* TEXT PROVIDED *
I repainted two of my climbing stands.  Tuned my Jeep up, check tires, changed oil and filter, greased U-joints, repacked wheel bearings, checked wench and cable and charged battery.  Ironed camo shirt and pants.  Checked stand bag, flash light and batteries, compass, grunt call, snort call, E-Trex, Thermacell, rope, binoculars, knife, marketing tape, matches and fire starter, poncho.  Next was the deer stand snack sack, Milky Ways, Butterfingers, Mounds, Jelly Beans.  I'm about ready.


----------



## 1eyefishing

Today I gave my muzzleloader it's at least annual complete breakdown and cleaning. I had refused to reload it after shooting my avatar buck with it on opening day of ML...  And that was because I last cleaned and loaded it last year and I never fired it so it sat in the safe for the complete year with a balloon over the end of the barrel. After cleaning, I had planned on taking it back to deer lease for the end of the week, but wife wants to go to the mountains.
So I'm loading it and the rifle up for a weekend at the mountain camp.

* WRITTEN TASK 1 *
Render the sentence "I repainted two of my climbing stands." from the hunting forum text into Spanish.
* WRITTEN TASK 2 *
Reproduce the hunting forum text from "Today I gave" to "to the mountains.", without any changes.
* WRITTEN TASK 3 *
For each statement, state whether the hunting forum text supports it, answering yes or no and quoting the words that decide it: (a) The Jeep's U-joints were greased. (b) The muzzleloader was fired at some point while it sat in the safe for the year. (c) The wife wants to go to the mountains.
Rely only on the hunting forum text when responding.

* RECORDS *
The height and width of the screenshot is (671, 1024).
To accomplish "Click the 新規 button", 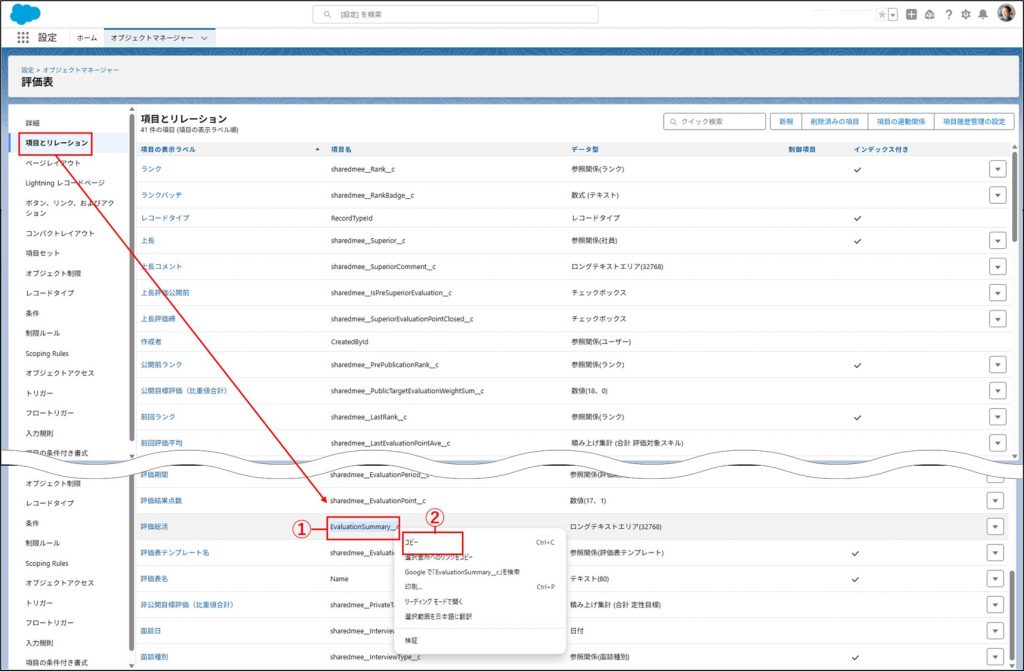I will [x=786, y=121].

* * *

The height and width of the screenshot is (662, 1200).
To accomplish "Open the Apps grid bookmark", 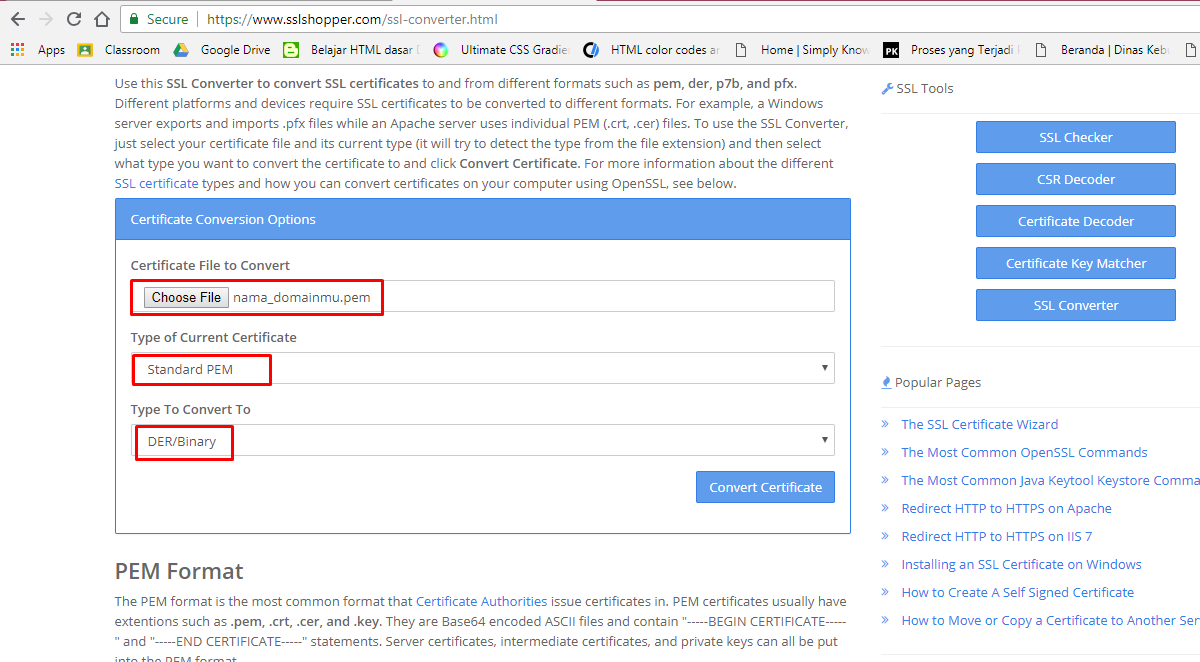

* FINISHED ANSWER 1 *
Volví a pintar dos de mis puestos de caza trepadores.

* FINISHED ANSWER 2 *
Today I gave my muzzleloader it's at least annual complete breakdown and cleaning. I had refused to reload it after shooting my avatar buck with it on opening day of ML...  And that was because I last cleaned and loaded it last year and I never fired it so it sat in the safe for the complete year with a balloon over the end of the barrel. After cleaning, I had planned on taking it back to deer lease for the end of the week, but wife wants to go to the mountains.

* FINISHED ANSWER 3 *
(a) Yes: "greased U-joints"
(b) No: "I never fired it so it sat in the safe for the complete year"
(c) Yes: "wife wants to go to the mountains"